What to work on
Write out exactly the lines below that run from the one containing "PMC12379017 (88, 651)" through the one containing "PMC4638243 (185, 1743)", both included, with no other lines.

Records shown
|---|

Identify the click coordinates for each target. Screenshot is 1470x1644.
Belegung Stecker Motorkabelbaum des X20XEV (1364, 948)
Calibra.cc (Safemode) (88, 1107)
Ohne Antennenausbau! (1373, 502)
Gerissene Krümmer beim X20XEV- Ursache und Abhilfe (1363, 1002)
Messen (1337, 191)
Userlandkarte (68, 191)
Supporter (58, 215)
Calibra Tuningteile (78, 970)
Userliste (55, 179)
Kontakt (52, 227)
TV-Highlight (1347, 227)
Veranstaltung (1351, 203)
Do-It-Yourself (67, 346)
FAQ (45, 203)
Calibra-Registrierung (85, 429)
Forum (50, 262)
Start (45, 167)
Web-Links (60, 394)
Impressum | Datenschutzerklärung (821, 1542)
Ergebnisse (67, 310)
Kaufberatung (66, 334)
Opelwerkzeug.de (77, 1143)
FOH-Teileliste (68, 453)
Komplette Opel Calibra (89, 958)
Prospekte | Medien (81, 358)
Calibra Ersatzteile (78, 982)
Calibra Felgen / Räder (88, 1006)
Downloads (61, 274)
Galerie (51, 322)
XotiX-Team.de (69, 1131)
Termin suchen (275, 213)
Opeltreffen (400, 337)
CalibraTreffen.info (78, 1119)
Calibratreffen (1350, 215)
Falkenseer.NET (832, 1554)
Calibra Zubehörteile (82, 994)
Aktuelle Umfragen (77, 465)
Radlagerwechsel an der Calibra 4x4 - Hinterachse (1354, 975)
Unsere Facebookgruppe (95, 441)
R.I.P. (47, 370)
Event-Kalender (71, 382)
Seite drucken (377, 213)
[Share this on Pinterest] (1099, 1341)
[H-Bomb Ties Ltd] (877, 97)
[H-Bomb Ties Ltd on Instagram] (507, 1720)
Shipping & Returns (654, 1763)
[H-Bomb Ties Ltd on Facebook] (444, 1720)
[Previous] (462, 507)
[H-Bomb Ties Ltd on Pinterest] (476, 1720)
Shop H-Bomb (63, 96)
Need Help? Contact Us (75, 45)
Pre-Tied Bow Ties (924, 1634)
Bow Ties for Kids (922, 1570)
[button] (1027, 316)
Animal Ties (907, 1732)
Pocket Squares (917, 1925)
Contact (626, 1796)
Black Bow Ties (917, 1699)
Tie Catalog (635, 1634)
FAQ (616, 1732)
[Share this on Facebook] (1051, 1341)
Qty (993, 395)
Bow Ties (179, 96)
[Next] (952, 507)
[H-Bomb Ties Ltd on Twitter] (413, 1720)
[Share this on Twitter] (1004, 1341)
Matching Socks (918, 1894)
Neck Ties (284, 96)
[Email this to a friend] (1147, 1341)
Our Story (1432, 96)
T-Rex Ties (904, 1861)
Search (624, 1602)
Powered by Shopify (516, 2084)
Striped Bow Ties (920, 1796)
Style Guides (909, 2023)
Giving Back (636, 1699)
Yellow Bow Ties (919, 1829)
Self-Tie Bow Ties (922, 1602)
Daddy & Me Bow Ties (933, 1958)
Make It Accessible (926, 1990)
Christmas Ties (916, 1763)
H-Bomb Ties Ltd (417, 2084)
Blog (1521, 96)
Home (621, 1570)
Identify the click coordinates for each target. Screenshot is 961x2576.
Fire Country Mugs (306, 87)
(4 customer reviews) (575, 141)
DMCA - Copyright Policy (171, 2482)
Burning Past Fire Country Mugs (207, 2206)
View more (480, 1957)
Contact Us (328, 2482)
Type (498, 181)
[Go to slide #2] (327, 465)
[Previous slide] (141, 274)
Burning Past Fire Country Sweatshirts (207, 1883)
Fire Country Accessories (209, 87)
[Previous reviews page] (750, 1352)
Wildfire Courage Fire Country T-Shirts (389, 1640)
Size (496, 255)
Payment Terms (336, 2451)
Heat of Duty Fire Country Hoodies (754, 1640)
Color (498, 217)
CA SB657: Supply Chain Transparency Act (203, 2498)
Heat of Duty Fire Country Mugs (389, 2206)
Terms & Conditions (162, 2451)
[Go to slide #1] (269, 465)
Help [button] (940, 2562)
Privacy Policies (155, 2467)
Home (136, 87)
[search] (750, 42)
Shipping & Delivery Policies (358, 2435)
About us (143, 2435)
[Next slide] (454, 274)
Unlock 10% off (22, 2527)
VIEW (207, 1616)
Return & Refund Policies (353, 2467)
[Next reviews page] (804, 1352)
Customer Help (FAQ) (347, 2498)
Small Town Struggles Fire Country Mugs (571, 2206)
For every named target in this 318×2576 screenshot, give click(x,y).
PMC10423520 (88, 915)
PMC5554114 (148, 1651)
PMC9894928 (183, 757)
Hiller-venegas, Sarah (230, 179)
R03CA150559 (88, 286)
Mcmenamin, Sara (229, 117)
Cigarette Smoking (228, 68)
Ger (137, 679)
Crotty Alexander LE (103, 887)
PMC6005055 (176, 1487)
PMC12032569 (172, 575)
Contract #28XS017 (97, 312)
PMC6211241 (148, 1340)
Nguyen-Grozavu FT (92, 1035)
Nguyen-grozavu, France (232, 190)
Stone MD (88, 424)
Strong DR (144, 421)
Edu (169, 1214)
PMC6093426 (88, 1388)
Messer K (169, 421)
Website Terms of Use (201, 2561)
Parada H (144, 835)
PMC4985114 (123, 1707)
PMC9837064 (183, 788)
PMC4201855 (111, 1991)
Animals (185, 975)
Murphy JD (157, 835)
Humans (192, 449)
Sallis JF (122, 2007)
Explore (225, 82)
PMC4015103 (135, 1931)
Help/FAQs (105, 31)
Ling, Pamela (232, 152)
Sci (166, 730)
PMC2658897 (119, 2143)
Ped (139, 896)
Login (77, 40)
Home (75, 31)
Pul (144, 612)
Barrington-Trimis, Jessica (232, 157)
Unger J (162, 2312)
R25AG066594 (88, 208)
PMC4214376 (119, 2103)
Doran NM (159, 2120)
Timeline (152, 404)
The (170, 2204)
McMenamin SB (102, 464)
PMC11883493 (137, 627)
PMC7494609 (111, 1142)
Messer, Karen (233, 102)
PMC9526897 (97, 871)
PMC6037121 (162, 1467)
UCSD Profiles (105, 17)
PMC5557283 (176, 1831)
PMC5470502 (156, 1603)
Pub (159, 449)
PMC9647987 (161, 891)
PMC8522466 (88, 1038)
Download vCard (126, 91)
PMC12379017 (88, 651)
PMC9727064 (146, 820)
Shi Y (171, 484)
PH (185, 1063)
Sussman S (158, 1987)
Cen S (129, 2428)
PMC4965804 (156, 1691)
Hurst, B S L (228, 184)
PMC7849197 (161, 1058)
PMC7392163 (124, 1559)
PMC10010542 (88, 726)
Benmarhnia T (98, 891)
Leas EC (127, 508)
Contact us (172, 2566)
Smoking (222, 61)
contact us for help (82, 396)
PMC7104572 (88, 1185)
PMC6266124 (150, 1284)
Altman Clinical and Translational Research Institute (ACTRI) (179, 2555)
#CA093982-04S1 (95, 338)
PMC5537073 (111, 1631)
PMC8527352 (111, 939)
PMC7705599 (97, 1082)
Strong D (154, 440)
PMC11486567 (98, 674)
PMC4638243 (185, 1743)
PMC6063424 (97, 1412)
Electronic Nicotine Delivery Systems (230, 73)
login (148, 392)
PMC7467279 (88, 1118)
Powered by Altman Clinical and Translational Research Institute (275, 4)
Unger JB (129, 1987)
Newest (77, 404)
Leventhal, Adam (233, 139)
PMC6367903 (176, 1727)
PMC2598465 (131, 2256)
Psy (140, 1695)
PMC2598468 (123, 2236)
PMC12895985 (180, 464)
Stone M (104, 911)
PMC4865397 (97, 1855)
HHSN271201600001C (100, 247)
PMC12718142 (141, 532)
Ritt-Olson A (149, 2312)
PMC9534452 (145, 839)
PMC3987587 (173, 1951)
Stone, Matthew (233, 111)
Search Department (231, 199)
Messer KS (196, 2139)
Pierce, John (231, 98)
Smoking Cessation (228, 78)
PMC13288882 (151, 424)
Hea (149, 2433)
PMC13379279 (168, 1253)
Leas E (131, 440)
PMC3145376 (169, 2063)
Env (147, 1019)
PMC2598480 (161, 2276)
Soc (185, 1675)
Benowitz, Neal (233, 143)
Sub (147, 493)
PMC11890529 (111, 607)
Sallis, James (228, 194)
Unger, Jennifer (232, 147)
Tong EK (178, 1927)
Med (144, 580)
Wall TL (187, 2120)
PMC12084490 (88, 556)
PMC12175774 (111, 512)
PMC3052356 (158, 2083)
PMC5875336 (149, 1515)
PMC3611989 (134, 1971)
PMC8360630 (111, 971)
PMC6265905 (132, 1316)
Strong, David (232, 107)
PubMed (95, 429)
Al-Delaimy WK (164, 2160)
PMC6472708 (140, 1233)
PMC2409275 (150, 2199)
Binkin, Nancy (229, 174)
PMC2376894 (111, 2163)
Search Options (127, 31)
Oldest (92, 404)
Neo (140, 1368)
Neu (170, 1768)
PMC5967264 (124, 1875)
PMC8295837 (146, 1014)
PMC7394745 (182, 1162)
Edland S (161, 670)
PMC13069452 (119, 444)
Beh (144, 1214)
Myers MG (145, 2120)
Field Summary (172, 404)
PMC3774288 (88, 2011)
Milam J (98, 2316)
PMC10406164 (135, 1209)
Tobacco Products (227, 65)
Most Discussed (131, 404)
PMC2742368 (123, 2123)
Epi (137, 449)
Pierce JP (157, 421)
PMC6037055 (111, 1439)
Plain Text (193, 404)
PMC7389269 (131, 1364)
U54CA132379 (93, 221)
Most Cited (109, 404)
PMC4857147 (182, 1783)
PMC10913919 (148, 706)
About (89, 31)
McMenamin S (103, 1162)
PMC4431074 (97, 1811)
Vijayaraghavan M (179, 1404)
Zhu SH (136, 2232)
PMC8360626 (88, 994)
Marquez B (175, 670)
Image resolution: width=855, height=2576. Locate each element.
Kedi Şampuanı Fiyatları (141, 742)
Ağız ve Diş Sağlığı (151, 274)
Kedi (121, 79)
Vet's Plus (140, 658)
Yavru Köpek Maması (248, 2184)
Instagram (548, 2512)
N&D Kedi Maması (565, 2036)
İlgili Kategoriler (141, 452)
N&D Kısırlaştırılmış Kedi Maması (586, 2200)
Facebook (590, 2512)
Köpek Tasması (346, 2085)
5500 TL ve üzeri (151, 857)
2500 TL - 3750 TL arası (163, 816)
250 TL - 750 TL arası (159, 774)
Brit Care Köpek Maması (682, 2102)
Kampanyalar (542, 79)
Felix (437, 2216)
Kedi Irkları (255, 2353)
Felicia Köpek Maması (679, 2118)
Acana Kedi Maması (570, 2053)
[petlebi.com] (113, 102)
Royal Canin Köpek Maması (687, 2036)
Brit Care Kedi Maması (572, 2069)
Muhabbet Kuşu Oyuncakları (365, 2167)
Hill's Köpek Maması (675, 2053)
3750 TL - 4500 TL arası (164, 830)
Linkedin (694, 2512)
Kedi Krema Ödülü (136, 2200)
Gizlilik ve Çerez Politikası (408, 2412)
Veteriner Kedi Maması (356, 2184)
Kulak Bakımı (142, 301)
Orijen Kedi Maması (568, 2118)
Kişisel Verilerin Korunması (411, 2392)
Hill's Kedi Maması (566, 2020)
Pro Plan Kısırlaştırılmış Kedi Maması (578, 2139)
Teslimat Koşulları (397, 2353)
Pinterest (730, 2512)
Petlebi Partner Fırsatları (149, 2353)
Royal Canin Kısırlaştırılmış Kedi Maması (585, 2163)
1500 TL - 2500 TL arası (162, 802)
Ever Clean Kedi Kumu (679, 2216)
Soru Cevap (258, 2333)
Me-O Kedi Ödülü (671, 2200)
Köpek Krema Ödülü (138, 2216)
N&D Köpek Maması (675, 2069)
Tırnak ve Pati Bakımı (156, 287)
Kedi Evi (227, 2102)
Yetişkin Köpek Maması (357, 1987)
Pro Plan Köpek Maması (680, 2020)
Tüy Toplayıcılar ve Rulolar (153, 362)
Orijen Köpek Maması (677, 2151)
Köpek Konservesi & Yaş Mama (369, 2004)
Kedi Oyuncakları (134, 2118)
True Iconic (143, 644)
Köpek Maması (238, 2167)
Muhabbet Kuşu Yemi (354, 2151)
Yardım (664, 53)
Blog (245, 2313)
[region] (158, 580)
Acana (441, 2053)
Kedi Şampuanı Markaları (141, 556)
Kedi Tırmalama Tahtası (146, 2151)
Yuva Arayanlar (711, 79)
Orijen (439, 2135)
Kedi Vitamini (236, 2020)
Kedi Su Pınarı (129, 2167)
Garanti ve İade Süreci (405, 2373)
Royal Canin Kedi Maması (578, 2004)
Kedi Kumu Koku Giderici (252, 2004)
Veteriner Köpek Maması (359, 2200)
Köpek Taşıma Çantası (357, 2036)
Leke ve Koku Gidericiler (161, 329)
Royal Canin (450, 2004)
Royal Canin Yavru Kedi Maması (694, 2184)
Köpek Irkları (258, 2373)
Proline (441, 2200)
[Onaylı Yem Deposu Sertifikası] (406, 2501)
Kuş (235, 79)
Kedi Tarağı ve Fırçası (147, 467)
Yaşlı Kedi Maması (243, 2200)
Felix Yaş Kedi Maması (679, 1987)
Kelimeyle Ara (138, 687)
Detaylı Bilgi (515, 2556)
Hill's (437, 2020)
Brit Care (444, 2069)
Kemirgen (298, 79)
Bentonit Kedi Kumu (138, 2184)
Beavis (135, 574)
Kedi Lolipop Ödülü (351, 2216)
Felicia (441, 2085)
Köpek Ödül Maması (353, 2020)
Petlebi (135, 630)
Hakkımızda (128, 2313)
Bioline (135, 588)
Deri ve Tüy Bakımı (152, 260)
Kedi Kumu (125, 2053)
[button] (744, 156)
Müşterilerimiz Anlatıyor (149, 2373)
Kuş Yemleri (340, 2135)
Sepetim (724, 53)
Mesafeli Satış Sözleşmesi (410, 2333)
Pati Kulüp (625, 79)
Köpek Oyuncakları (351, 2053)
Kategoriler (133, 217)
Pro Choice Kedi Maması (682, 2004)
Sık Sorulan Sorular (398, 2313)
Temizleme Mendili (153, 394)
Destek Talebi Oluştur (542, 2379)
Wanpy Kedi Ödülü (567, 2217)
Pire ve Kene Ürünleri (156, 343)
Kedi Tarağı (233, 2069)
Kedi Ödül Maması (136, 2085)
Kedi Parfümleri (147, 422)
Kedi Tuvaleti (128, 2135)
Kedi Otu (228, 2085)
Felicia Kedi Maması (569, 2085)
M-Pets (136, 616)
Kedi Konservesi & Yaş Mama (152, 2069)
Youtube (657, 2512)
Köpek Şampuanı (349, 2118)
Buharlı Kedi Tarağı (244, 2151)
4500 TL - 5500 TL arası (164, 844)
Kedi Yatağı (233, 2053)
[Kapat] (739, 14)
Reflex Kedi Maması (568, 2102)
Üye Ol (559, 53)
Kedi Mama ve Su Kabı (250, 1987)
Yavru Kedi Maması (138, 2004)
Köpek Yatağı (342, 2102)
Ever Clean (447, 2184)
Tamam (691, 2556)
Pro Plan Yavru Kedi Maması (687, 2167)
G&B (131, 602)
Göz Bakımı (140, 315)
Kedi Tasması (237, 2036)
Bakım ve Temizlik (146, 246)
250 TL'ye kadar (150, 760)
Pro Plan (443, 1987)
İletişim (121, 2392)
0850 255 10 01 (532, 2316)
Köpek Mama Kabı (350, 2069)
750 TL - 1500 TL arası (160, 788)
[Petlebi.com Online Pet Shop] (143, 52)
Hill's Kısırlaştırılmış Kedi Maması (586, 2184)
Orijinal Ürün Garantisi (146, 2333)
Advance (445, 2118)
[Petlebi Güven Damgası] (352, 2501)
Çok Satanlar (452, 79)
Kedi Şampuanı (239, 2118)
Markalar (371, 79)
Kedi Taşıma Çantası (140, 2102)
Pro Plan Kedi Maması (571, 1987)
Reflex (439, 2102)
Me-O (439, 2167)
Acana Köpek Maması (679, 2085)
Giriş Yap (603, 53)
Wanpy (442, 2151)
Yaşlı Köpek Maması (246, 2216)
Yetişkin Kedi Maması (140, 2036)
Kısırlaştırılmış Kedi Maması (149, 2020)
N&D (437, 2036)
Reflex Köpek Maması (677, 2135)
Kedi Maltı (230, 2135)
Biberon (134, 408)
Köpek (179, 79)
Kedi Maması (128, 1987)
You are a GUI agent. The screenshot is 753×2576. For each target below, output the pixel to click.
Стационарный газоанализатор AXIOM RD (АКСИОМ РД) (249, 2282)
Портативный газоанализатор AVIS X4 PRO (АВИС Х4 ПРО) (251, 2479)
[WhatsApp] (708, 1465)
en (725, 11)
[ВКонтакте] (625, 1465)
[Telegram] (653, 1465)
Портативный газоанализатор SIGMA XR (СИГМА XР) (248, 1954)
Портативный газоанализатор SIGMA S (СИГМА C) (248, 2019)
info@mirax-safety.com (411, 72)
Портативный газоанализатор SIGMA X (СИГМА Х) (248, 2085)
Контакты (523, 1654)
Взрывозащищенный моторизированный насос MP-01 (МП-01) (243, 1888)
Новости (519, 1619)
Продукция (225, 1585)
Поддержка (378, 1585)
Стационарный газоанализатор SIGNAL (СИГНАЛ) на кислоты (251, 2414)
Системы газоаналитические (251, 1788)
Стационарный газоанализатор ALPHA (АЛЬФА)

|---|

Solution
PMC12379017 (88, 651)
PMC9727064 (146, 820)
Shi Y (171, 484)
PH (185, 1063)
Sussman S (158, 1987)
Cen S (129, 2428)
PMC4965804 (156, 1691)
Hurst, B S L (228, 184)
PMC7849197 (161, 1058)
PMC7392163 (124, 1559)
PMC10010542 (88, 726)
Benmarhnia T (98, 891)
Leas EC (127, 508)
Contact us (172, 2566)
Smoking (222, 61)
contact us for help (82, 396)
PMC7104572 (88, 1185)
PMC6266124 (150, 1284)
Altman Clinical and Translational Research Institute (ACTRI) (179, 2555)
#CA093982-04S1 (95, 338)
PMC5537073 (111, 1631)
PMC8527352 (111, 939)
PMC7705599 (97, 1082)
Strong D (154, 440)
PMC11486567 (98, 674)
PMC4638243 (185, 1743)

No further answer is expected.